## Job
Please give each line of the listing below as a JSON list of strings, one string per line, with blank lines left out.

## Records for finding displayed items

[Start]

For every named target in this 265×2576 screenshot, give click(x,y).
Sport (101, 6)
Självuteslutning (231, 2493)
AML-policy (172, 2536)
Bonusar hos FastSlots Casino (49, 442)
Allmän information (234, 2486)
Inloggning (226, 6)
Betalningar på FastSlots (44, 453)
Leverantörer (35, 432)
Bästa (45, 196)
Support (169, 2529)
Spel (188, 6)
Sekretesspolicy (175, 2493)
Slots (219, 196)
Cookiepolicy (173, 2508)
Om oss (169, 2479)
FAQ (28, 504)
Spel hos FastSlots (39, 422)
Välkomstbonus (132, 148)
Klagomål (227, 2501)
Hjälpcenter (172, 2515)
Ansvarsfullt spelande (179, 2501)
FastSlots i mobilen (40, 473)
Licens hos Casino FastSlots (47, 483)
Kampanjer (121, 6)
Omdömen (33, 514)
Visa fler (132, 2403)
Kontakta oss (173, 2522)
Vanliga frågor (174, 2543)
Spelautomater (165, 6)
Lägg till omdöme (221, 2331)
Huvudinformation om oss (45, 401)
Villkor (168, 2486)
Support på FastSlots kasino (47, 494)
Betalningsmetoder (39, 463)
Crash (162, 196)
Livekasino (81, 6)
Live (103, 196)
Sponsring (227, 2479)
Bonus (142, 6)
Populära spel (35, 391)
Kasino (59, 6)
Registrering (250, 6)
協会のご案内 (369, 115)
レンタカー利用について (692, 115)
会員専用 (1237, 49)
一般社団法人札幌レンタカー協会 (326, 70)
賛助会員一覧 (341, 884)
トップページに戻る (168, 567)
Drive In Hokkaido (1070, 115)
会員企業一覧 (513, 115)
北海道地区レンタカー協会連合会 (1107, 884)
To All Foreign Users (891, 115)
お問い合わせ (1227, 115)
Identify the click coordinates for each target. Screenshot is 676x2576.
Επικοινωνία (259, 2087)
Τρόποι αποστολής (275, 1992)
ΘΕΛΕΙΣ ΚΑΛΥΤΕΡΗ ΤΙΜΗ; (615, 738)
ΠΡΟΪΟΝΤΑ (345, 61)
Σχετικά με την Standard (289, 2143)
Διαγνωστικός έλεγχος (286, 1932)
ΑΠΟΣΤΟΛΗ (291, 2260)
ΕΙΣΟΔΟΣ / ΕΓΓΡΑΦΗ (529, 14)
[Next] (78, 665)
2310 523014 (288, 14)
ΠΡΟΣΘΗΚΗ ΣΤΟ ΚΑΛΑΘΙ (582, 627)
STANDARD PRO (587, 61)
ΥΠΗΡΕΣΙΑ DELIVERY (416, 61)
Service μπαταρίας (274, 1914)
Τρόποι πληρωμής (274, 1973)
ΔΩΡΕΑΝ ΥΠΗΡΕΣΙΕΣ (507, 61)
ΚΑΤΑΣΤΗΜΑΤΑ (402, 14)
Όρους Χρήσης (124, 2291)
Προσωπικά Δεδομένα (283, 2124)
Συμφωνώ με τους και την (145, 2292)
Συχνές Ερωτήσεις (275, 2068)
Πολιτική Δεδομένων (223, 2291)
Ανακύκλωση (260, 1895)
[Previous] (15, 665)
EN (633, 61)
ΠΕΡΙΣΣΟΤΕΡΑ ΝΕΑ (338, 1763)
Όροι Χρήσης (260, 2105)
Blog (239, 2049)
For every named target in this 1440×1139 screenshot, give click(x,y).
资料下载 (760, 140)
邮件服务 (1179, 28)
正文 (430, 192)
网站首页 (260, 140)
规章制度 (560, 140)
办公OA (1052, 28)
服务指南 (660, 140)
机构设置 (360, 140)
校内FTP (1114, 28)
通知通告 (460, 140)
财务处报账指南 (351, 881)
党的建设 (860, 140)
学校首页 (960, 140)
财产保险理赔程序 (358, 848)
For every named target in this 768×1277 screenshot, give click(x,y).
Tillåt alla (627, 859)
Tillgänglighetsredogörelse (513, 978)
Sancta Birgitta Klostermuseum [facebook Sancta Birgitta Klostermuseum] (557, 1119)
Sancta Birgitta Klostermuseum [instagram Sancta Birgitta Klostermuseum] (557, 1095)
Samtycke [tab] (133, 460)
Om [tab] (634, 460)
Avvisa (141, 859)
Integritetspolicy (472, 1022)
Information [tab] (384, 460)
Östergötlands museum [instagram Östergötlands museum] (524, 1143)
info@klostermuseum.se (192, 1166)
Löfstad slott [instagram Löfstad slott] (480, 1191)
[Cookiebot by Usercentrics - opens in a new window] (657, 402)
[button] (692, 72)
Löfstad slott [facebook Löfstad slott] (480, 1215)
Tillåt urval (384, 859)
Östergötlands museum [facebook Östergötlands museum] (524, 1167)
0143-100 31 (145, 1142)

[End]

## Reply to the task
[
  "For every named target in this 265×2576 screenshot, give click(x,y).",
  "Sport (101, 6)",
  "Självuteslutning (231, 2493)",
  "AML-policy (172, 2536)",
  "Bonusar hos FastSlots Casino (49, 442)",
  "Allmän information (234, 2486)",
  "Inloggning (226, 6)",
  "Betalningar på FastSlots (44, 453)",
  "Leverantörer (35, 432)",
  "Bästa (45, 196)",
  "Support (169, 2529)",
  "Spel (188, 6)",
  "Sekretesspolicy (175, 2493)",
  "Slots (219, 196)",
  "Cookiepolicy (173, 2508)",
  "Om oss (169, 2479)",
  "FAQ (28, 504)",
  "Spel hos FastSlots (39, 422)",
  "Välkomstbonus (132, 148)",
  "Klagomål (227, 2501)",
  "Hjälpcenter (172, 2515)",
  "Ansvarsfullt spelande (179, 2501)",
  "FastSlots i mobilen (40, 473)",
  "Licens hos Casino FastSlots (47, 483)",
  "Kampanjer (121, 6)",
  "Omdömen (33, 514)",
  "Visa fler (132, 2403)",
  "Kontakta oss (173, 2522)",
  "Vanliga frågor (174, 2543)",
  "Spelautomater (165, 6)",
  "Lägg till omdöme (221, 2331)",
  "Huvudinformation om oss (45, 401)",
  "Villkor (168, 2486)",
  "Support på FastSlots kasino (47, 494)",
  "Betalningsmetoder (39, 463)",
  "Crash (162, 196)",
  "Livekasino (81, 6)",
  "Live (103, 196)",
  "Sponsring (227, 2479)",
  "Bonus (142, 6)",
  "Populära spel (35, 391)",
  "Kasino (59, 6)",
  "Registrering (250, 6)",
  "協会のご案内 (369, 115)",
  "レンタカー利用について (692, 115)",
  "会員専用 (1237, 49)",
  "一般社団法人札幌レンタカー協会 (326, 70)",
  "賛助会員一覧 (341, 884)",
  "トップページに戻る (168, 567)",
  "Drive In Hokkaido (1070, 115)",
  "会員企業一覧 (513, 115)",
  "北海道地区レンタカー協会連合会 (1107, 884)",
  "To All Foreign Users (891, 115)",
  "お問い合わせ (1227, 115)",
  "Identify the click coordinates for each target. Screenshot is 676x2576.",
  "Επικοινωνία (259, 2087)",
  "Τρόποι αποστολής (275, 1992)",
  "ΘΕΛΕΙΣ ΚΑΛΥΤΕΡΗ ΤΙΜΗ; (615, 738)",
  "ΠΡΟΪΟΝΤΑ (345, 61)",
  "Σχετικά με την Standard (289, 2143)",
  "Διαγνωστικός έλεγχος (286, 1932)",
  "ΑΠΟΣΤΟΛΗ (291, 2260)",
  "ΕΙΣΟΔΟΣ / ΕΓΓΡΑΦΗ (529, 14)",
  "[Next] (78, 665)",
  "2310 523014 (288, 14)",
  "ΠΡΟΣΘΗΚΗ ΣΤΟ ΚΑΛΑΘΙ (582, 627)",
  "STANDARD PRO (587, 61)",
  "ΥΠΗΡΕΣΙΑ DELIVERY (416, 61)",
  "Service μπαταρίας (274, 1914)",
  "Τρόποι πληρωμής (274, 1973)",
  "ΔΩΡΕΑΝ ΥΠΗΡΕΣΙΕΣ (507, 61)",
  "ΚΑΤΑΣΤΗΜΑΤΑ (402, 14)",
  "Όρους Χρήσης (124, 2291)",
  "Προσωπικά Δεδομένα (283, 2124)",
  "Συμφωνώ με τους και την (145, 2292)",
  "Συχνές Ερωτήσεις (275, 2068)",
  "Πολιτική Δεδομένων (223, 2291)",
  "Ανακύκλωση (260, 1895)",
  "[Previous] (15, 665)",
  "EN (633, 61)",
  "ΠΕΡΙΣΣΟΤΕΡΑ ΝΕΑ (338, 1763)",
  "Όροι Χρήσης (260, 2105)",
  "Blog (239, 2049)",
  "For every named target in this 1440×1139 screenshot, give click(x,y).",
  "资料下载 (760, 140)",
  "邮件服务 (1179, 28)",
  "正文 (430, 192)",
  "网站首页 (260, 140)",
  "规章制度 (560, 140)",
  "办公OA (1052, 28)",
  "服务指南 (660, 140)",
  "机构设置 (360, 140)",
  "校内FTP (1114, 28)",
  "通知通告 (460, 140)",
  "财务处报账指南 (351, 881)",
  "党的建设 (860, 140)",
  "学校首页 (960, 140)",
  "财产保险理赔程序 (358, 848)",
  "For every named target in this 768×1277 screenshot, give click(x,y).",
  "Tillåt alla (627, 859)",
  "Tillgänglighetsredogörelse (513, 978)",
  "Sancta Birgitta Klostermuseum [facebook Sancta Birgitta Klostermuseum] (557, 1119)",
  "Sancta Birgitta Klostermuseum [instagram Sancta Birgitta Klostermuseum] (557, 1095)",
  "Samtycke [tab] (133, 460)",
  "Om [tab] (634, 460)",
  "Avvisa (141, 859)",
  "Integritetspolicy (472, 1022)",
  "Information [tab] (384, 460)",
  "Östergötlands museum [instagram Östergötlands museum] (524, 1143)",
  "info@klostermuseum.se (192, 1166)",
  "Löfstad slott [instagram Löfstad slott] (480, 1191)",
  "[Cookiebot by Usercentrics - opens in a new window] (657, 402)",
  "[button] (692, 72)",
  "Löfstad slott [facebook Löfstad slott] (480, 1215)",
  "Tillåt urval (384, 859)",
  "Östergötlands museum [facebook Östergötlands museum] (524, 1167)",
  "0143-100 31 (145, 1142)"
]